• [WORK REQUIRED]: Retyping should cover only the lines from the one containing "Where should I" through the final line of the records, with pictures omitted.

--- START ---

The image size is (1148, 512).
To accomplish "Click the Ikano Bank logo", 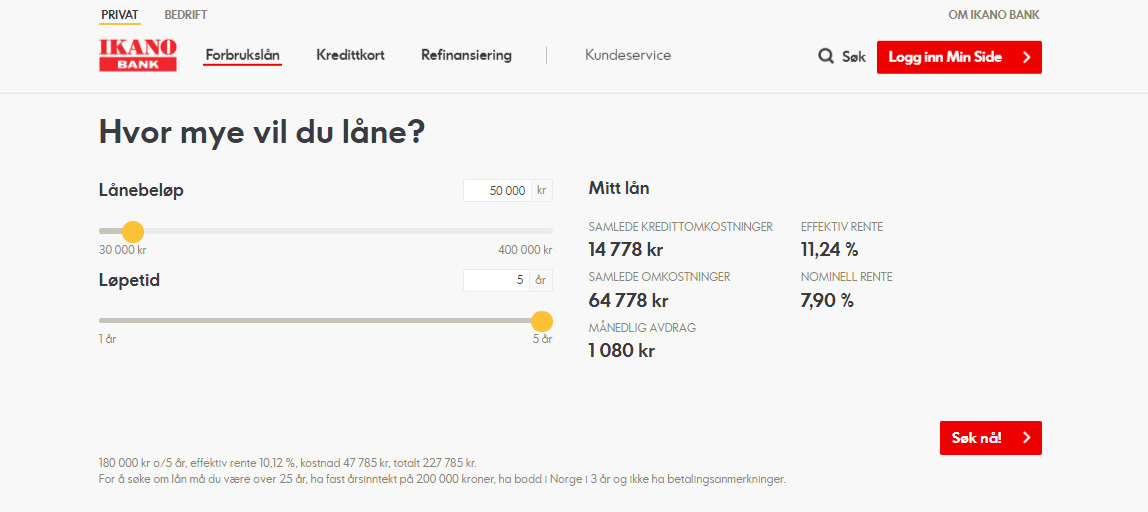I will (138, 55).
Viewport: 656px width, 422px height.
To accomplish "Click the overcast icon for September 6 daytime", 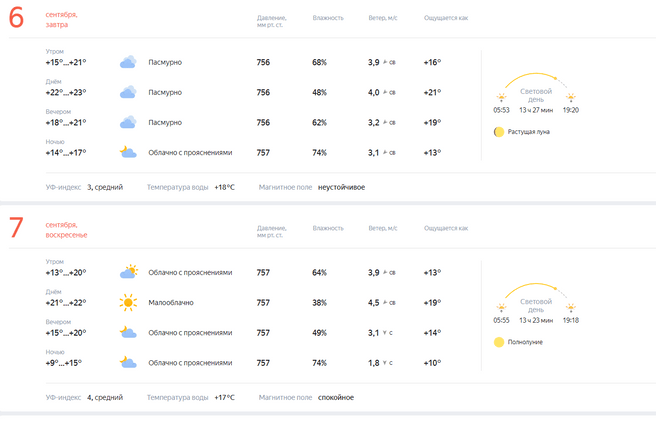I will tap(128, 92).
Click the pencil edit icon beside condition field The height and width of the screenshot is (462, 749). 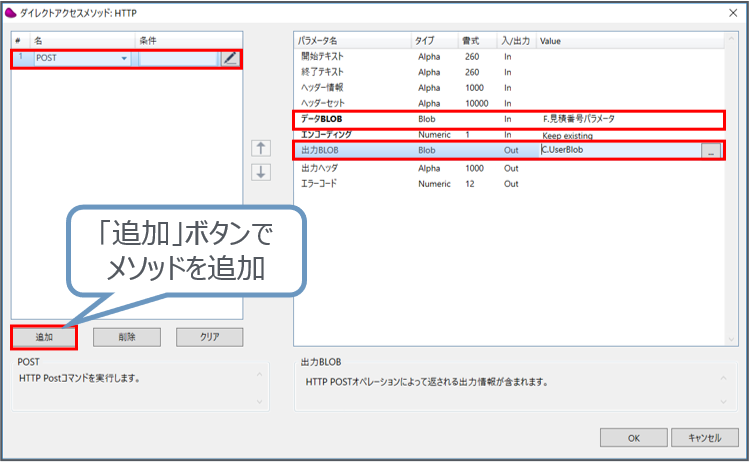click(x=231, y=59)
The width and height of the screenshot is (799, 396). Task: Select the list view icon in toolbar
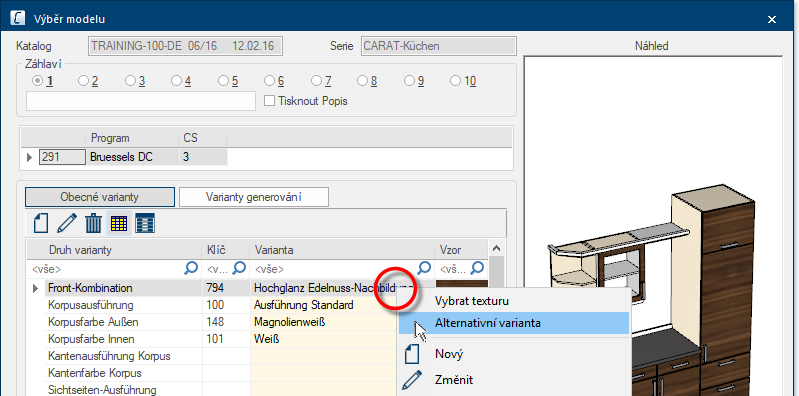[145, 223]

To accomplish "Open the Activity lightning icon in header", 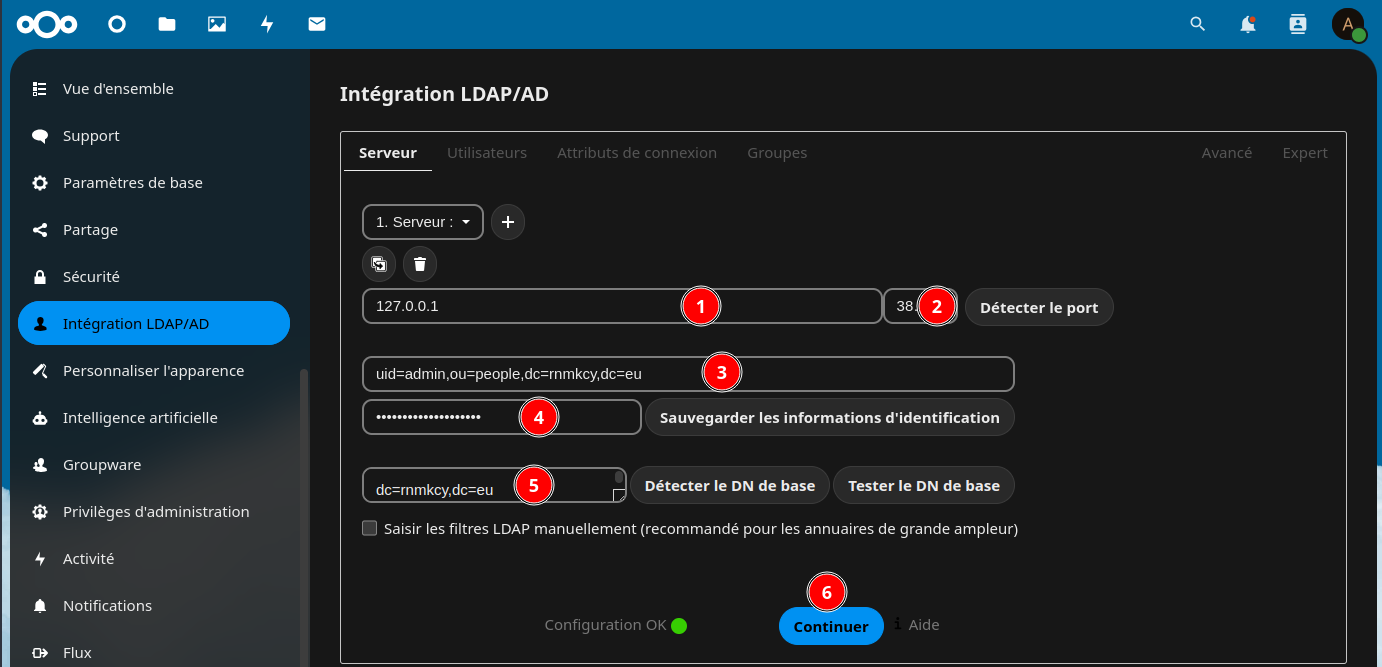I will click(x=267, y=24).
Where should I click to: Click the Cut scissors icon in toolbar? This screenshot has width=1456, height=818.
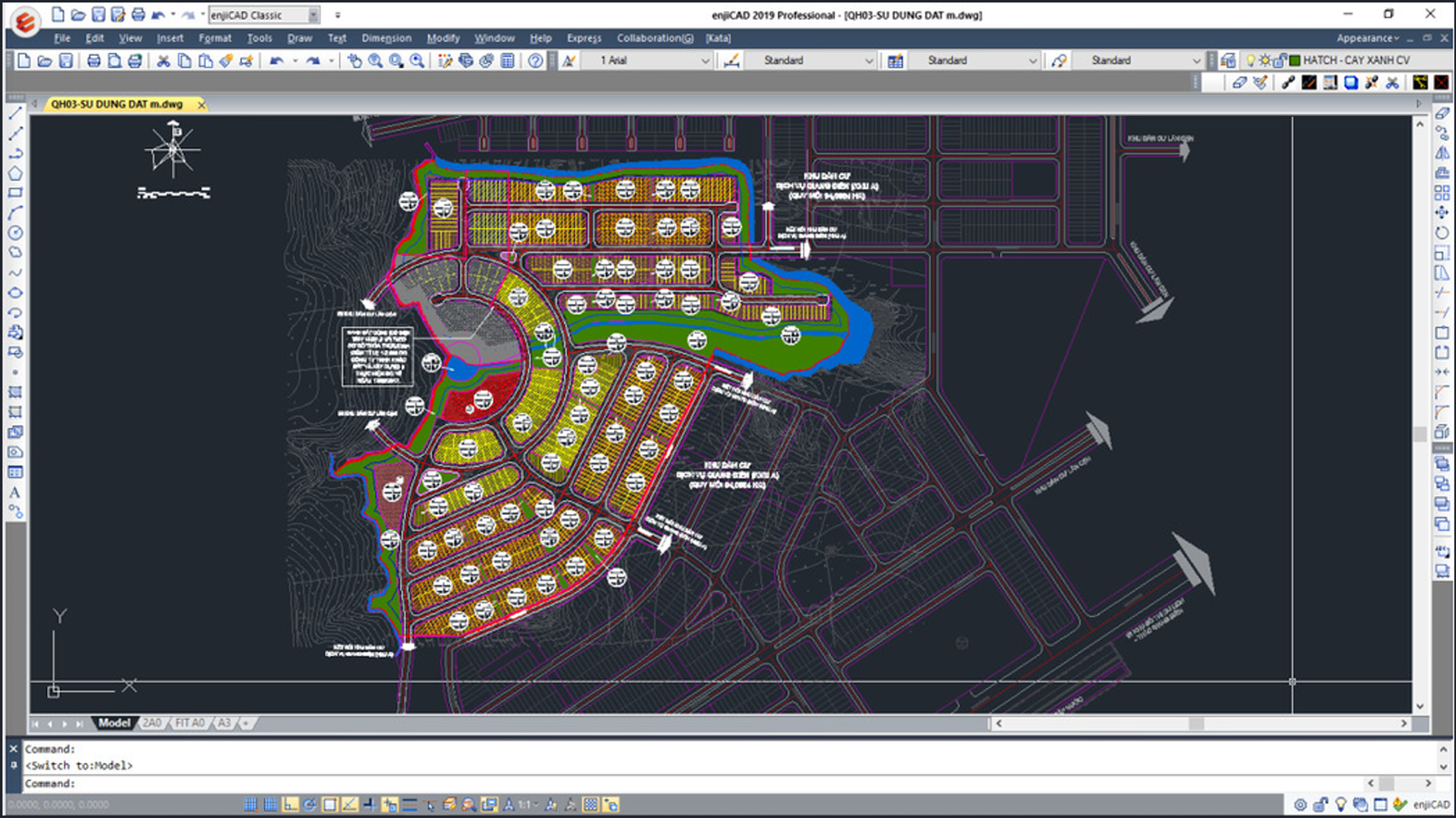164,61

--- END ---

• [EXERCISE SOLUTION]:
Where should I click to: Click the Cut scissors icon in toolbar? This screenshot has width=1456, height=818.
164,61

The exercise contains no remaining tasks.